Convencida de que o fenômeno tinha relação com o movimento ocular realizado durante o sono (REM), Shapiro passou a pesquisar e a testar a prática, agregando-lhe outros estímulos duplos de atenção: “O objetivo era focar um estímulo externo, ao mesmo tempo em que a causa de determinada angústia fosse acessada internamente”.

Os resultados obtidos pela psicóloga deram origem à EMDR, terapia hoje reconhecida por instituições como  Associação Americana de Psiquiatria e o Departamento de Defesa dos EUA e é indicada especialmente para o tratamento do Transtorno do Estresse Pós-Traumático (TEPT).

Novo paradigma

A psicóloga clínica Esly Carvalho é representante brasileira do EMDR Institute e Presidente da EMDR Treinamento e Consultoria, afirma considerar o Reprocessamento um novo paradigma terapêutico: “Ao contrário das terapias tradicionais, não há exigência de que o paciente fale muito e os resultados são mais rápidos. A explicação para isso é que a técnica reproduz uma ação orgânica natural”.
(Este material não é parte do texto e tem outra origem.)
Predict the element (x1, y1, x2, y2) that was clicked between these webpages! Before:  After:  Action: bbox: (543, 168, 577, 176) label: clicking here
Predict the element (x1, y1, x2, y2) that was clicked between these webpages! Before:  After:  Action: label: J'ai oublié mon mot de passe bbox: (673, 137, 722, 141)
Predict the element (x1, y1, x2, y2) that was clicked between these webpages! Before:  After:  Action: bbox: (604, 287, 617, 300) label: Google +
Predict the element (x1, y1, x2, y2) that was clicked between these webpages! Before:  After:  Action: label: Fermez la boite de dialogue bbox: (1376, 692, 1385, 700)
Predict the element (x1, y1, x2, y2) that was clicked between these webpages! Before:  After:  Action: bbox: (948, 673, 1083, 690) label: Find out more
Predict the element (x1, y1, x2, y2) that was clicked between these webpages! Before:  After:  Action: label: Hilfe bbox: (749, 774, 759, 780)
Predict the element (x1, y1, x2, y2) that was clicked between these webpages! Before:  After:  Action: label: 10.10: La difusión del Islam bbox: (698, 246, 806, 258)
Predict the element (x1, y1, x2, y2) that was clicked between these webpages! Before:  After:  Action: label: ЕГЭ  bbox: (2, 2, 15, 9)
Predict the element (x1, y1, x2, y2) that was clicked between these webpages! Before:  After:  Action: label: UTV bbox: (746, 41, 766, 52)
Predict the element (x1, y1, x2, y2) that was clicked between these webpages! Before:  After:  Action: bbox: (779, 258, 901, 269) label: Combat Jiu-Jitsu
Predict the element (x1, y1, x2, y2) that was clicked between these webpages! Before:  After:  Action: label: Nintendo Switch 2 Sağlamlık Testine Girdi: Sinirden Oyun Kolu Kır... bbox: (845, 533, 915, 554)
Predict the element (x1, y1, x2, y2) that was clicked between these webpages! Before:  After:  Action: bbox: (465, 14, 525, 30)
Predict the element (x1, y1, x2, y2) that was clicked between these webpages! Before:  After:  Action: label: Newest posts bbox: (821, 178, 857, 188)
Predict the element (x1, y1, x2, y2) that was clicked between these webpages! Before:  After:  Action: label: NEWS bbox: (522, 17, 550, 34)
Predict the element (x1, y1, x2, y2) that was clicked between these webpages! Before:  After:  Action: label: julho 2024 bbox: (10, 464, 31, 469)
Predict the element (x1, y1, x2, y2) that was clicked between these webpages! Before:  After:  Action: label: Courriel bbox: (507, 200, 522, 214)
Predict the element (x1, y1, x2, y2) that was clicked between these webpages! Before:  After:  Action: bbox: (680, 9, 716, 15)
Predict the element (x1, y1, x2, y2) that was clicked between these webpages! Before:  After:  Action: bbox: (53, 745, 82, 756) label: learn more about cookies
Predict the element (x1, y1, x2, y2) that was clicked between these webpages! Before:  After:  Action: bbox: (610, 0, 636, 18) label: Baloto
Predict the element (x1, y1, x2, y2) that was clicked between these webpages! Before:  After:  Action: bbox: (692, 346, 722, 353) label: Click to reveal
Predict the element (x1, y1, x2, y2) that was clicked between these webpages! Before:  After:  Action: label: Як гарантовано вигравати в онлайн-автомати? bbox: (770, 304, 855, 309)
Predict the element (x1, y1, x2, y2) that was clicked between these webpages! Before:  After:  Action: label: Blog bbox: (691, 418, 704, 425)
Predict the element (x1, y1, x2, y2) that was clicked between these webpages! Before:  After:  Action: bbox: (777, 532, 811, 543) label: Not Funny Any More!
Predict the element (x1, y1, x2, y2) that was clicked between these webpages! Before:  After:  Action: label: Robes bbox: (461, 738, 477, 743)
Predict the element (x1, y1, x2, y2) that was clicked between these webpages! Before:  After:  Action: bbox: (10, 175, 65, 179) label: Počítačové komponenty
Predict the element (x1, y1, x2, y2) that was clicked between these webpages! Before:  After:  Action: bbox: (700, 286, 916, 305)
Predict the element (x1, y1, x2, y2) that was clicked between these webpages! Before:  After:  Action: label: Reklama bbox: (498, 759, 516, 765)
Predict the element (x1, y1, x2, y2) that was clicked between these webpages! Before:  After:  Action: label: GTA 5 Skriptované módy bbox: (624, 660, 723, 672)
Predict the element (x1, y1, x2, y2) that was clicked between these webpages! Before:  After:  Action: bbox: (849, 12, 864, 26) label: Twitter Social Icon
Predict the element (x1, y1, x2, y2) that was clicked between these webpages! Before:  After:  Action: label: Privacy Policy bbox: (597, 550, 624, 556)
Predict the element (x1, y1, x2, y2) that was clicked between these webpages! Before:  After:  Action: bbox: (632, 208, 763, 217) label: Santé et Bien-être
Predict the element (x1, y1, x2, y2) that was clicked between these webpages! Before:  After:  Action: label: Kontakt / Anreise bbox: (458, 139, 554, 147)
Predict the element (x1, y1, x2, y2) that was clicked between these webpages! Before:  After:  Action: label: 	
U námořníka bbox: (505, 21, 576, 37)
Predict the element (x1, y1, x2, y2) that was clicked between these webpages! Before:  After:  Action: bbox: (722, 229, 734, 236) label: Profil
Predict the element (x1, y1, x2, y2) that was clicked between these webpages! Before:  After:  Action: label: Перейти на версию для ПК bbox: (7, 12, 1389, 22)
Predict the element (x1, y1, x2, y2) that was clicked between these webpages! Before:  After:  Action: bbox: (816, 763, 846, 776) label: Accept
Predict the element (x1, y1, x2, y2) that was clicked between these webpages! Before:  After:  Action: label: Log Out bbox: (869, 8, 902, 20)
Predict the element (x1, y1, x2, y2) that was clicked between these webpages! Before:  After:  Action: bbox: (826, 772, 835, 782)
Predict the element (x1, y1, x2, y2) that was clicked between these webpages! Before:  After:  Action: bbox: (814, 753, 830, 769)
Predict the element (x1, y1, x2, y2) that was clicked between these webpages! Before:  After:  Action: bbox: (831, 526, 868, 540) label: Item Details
A psicóloga diz que “Processar informações é uma atividade espontânea do cérebro, mas diante de uma situação traumática, esse processo fica prejudicado, dando oportunidade às reações disfuncionais. Os estímulos rítmicos e bilaterais da EMDR acionam o sistema cerebral, possibilitando a reorganização dos componentes causadores das memórias negativas e dando às emoções um significado mais positivo”.

Embora a experiência comprove os benefícios da terapia, ela tem sido objeto de discussões no meio científico, pois ainda não há consenso sobre como ela opera na diminuição ou desaparecimento do trauma. Shapiro revela que uma das teorias confirma sua tese sobre o movimento noturno dos olhos. “As experiências diárias, incluídas as desagradáveis, são processadas durante os sonhos. Mover os olhos na prática da EMDR reproduz exatamente esse processo”, explica a especialista.

Outra tese credita aos movimentos bilaterais o mérito pelo estímulo dos dois hemisférios cerebrais (verbal e não verbal), que facilitariam o reprocessamento. Supõe-se, também, que a prática ajuda o paciente a lidar melhor com seus pensamentos negativos, reduzindo a carga de ansiedade. Segundo a APA, a despeito da eficácia da EMDR, mais pesquisas precisam ser feitas para que se entenda como ela atua.

Já são mil os profissionais credenciados no território nacional: “Segundo o modelo americano, somente psicólogos e psiquiatras têm condições de aplicar a técnica com segurança”, revela a especialista. A psicóloga clínica Silvia Malamud, do Instituto Sedes Sapientiae, explica que esse critério se justifica, porque a prática é contraindicada em certos casos de transtornos psicológicos ou neurológicos. Assim, os profissionais precisam ser capazes de identificar as pessoas que não podem ser submetidas à terapia.